#### SUPPLIED TEXT
Obama doesn’t want to look back, but Attorney General Eric Holder may probe Bush-era torture anyway.

By Daniel Klaidman | NEWSWEEK
Published Jul 11, 2009
From the magazine issue dated Jul 20, 2009

It’s the morning after Independence Day, and Eric Holder Jr. is feeling the weight of history. The night before, he’d stood on the roof of the White House alongside the president of the United States, leaning over a railing to watch fireworks burst over the Mall, the monuments to Lincoln and Washington aglow at either end. “I was so struck by the fact that for the first time in history an African-American was presiding over this celebration of what our nation is all about,” he says. Now, sitting at his kitchen table in jeans and a gray polo shirt, as his 11-year-old son, Buddy, dashes in and out of the room, Holder is reflecting on his own role. He doesn’t dwell on the fact that he’s the country’s first black attorney general. He is focused instead on the tension that the best of his predecessors have confronted: how does one faithfully serve both the law and the president?

Alone among cabinet officers, attorneys general are partisan appointees expected to rise above partisanship. All struggle to find a happy medium between loyalty and independence. Few succeed. At one extreme looms Alberto Gonzales, who allowed the Justice Department to be run like Tammany Hall. At the other is Janet Reno, whose righteousness and folksy eccentricities marginalized her within the Clinton administration. Lean too far one way and you corrupt the office, too far the other way and you render yourself impotent. Mindful of history, Holder is trying to get the balance right. “You have the responsibility of enforcing the nation’s laws, and you have to be seen as neutral, detached, and nonpartisan in that effort,” Holder says. “But the reality of being A.G. is that I’m also part of the president’s team. I want the president to succeed; I campaigned for him. I share his world view and values.”
########
:: JOB A ::
From the Eric Holder article, reproduce the passage between "It’s the morning" and "and the president?", inclusive.
:: JOB B ::
According to the Eric Holder article, what is the name of Holder's 11-year-old son?
#### SUPPLIED INFORMATION
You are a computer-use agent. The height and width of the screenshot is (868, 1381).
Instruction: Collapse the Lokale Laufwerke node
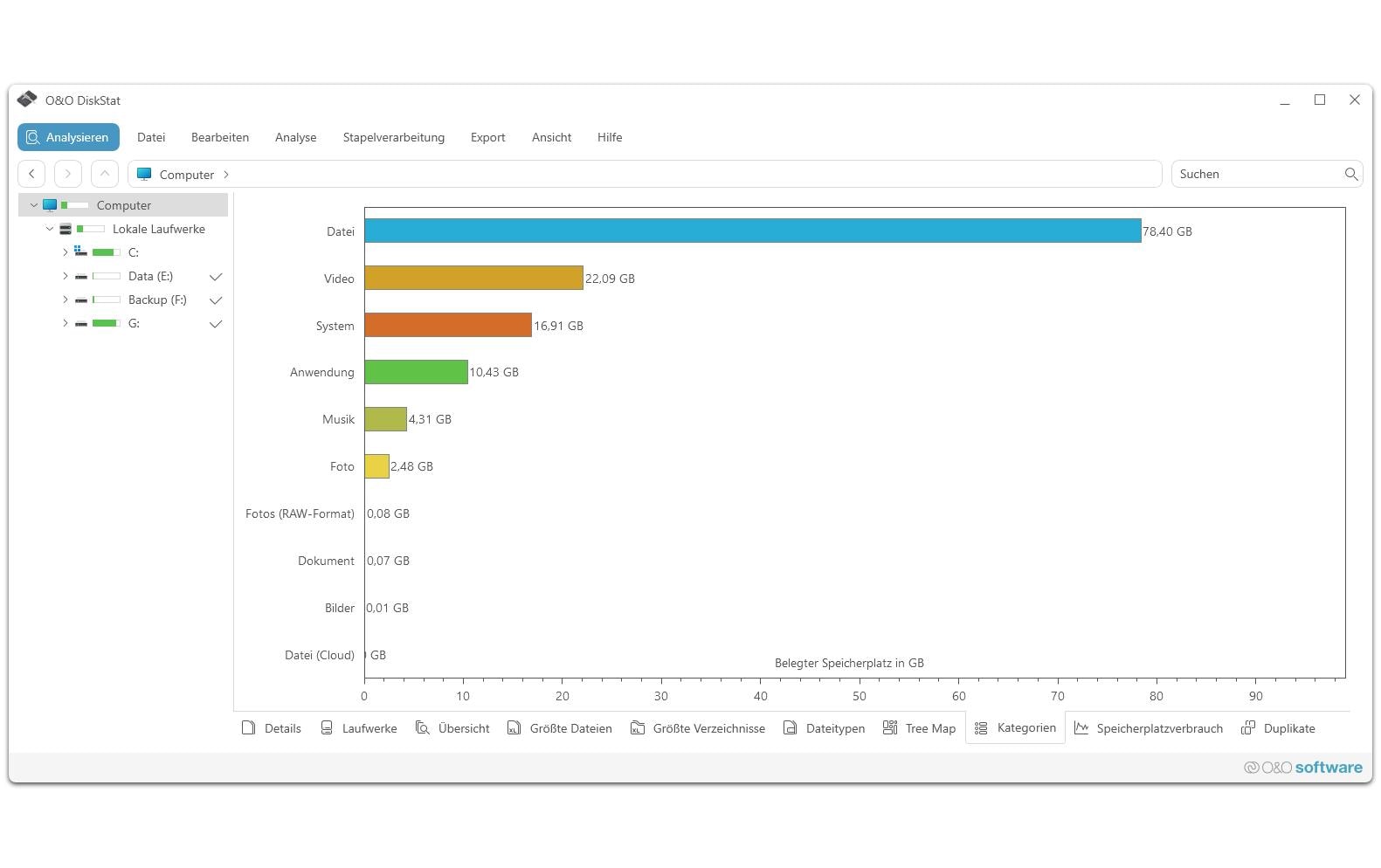click(50, 229)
########
:: REPLY A ::
It’s the morning after Independence Day, and Eric Holder Jr. is feeling the weight of history. The night before, he’d stood on the roof of the White House alongside the president of the United States, leaning over a railing to watch fireworks burst over the Mall, the monuments to Lincoln and Washington aglow at either end. “I was so struck by the fact that for the first time in history an African-American was presiding over this celebration of what our nation is all about,” he says. Now, sitting at his kitchen table in jeans and a gray polo shirt, as his 11-year-old son, Buddy, dashes in and out of the room, Holder is reflecting on his own role. He doesn’t dwell on the fact that he’s the country’s first black attorney general. He is focused instead on the tension that the best of his predecessors have confronted: how does one faithfully serve both the law and the president?

:: REPLY B ::
Buddy